## begin LISTING

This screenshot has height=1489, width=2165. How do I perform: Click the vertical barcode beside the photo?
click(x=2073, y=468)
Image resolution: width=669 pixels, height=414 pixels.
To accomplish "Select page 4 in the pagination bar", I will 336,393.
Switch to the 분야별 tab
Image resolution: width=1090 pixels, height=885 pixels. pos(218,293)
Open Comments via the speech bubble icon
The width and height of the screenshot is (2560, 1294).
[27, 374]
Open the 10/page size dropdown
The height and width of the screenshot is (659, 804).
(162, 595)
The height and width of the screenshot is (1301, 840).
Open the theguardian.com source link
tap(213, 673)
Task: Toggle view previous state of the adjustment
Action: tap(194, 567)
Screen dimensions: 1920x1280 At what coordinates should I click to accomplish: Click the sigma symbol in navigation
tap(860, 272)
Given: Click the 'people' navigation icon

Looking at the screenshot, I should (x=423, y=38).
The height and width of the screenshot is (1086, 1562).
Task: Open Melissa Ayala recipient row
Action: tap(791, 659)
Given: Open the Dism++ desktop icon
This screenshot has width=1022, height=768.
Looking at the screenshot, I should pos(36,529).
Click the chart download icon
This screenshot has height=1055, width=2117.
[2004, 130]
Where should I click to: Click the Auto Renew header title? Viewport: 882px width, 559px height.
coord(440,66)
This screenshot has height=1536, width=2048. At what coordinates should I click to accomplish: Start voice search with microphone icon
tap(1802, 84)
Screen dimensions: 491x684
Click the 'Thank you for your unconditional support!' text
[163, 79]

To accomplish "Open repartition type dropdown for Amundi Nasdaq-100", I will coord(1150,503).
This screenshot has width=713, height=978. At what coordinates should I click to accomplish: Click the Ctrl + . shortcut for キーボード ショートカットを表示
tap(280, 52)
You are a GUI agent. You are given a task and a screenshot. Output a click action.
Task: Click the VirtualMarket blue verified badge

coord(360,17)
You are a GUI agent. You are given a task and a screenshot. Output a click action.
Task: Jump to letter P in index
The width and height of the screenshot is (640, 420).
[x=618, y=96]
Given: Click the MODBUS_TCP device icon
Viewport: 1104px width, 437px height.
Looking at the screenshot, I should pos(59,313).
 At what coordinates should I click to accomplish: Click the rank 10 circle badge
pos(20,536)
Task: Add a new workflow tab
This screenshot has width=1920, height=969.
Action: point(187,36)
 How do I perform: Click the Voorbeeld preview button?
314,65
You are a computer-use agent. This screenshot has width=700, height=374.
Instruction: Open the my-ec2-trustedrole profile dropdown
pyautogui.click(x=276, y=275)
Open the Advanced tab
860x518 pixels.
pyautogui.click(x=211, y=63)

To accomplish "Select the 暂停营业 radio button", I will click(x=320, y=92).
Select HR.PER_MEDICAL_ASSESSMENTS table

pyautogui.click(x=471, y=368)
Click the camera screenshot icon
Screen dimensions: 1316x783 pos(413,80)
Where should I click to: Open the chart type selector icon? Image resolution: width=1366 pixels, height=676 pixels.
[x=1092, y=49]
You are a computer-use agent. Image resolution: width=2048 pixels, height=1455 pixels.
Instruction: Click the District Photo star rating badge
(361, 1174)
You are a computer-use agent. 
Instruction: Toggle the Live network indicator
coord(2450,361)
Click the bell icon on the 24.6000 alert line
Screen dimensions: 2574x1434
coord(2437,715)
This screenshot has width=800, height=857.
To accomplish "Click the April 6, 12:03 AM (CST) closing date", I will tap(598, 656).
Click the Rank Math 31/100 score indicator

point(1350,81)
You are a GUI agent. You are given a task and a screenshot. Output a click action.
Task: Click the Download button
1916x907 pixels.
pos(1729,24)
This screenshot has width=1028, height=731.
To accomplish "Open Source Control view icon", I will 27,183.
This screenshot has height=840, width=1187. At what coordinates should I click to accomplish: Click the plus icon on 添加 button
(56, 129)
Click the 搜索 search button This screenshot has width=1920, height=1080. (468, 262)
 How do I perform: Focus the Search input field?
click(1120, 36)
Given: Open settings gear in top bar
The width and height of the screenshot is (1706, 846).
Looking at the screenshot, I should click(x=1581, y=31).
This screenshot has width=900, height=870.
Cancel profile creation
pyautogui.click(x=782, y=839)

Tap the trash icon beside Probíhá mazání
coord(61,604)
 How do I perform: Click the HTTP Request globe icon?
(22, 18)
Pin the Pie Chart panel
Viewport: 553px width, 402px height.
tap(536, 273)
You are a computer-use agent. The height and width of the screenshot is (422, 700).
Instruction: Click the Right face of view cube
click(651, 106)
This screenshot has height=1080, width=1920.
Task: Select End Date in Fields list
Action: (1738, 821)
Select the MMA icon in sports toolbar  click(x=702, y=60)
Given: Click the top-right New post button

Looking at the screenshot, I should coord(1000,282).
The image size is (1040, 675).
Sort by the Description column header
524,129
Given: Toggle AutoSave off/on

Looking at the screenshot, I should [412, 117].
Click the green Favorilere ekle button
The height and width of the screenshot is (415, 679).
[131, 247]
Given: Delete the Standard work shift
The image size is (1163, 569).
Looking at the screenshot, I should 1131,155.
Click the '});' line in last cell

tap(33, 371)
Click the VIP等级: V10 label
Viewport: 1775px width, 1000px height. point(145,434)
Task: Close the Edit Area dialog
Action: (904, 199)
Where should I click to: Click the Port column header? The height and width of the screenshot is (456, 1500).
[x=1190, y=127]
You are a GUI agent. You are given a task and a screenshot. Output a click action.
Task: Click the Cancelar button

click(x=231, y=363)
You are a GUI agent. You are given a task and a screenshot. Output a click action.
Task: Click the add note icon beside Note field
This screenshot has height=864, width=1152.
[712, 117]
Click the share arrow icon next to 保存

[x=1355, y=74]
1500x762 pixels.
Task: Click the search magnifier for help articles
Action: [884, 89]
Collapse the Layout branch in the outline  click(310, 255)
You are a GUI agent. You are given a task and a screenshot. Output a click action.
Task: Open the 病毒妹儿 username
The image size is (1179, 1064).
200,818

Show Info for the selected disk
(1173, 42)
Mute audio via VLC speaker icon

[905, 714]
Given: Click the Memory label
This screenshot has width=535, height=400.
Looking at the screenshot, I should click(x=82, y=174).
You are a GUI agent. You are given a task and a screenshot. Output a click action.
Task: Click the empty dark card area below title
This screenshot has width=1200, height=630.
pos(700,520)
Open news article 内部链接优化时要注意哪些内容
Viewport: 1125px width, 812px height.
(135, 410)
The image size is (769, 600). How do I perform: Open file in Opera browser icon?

## end LISTING

WHAT NEEDS TO BE DONE: Please copy the records above exactly, from the line containing "Where should I click to: Open" through the line containing "tap(536, 273)", including both of those lines.

TASK RESPONSE:
Where should I click to: Open the chart type selector icon? Image resolution: width=1366 pixels, height=676 pixels.
[x=1092, y=49]
You are a computer-use agent. Image resolution: width=2048 pixels, height=1455 pixels.
Instruction: Click the District Photo star rating badge
(361, 1174)
You are a computer-use agent. 
Instruction: Toggle the Live network indicator
coord(2450,361)
Click the bell icon on the 24.6000 alert line
Screen dimensions: 2574x1434
coord(2437,715)
This screenshot has width=800, height=857.
To accomplish "Click the April 6, 12:03 AM (CST) closing date", I will tap(598, 656).
Click the Rank Math 31/100 score indicator

point(1350,81)
You are a GUI agent. You are given a task and a screenshot. Output a click action.
Task: Click the Download button
1916x907 pixels.
pos(1729,24)
This screenshot has width=1028, height=731.
To accomplish "Open Source Control view icon", I will 27,183.
This screenshot has height=840, width=1187. At what coordinates should I click to accomplish: Click the plus icon on 添加 button
(56, 129)
Click the 搜索 search button This screenshot has width=1920, height=1080. (468, 262)
 How do I perform: Focus the Search input field?
click(1120, 36)
Given: Open settings gear in top bar
The width and height of the screenshot is (1706, 846).
Looking at the screenshot, I should click(x=1581, y=31).
This screenshot has width=900, height=870.
Cancel profile creation
pyautogui.click(x=782, y=839)

Tap the trash icon beside Probíhá mazání
coord(61,604)
 How do I perform: Click the HTTP Request globe icon?
(22, 18)
Pin the Pie Chart panel
Viewport: 553px width, 402px height.
tap(536, 273)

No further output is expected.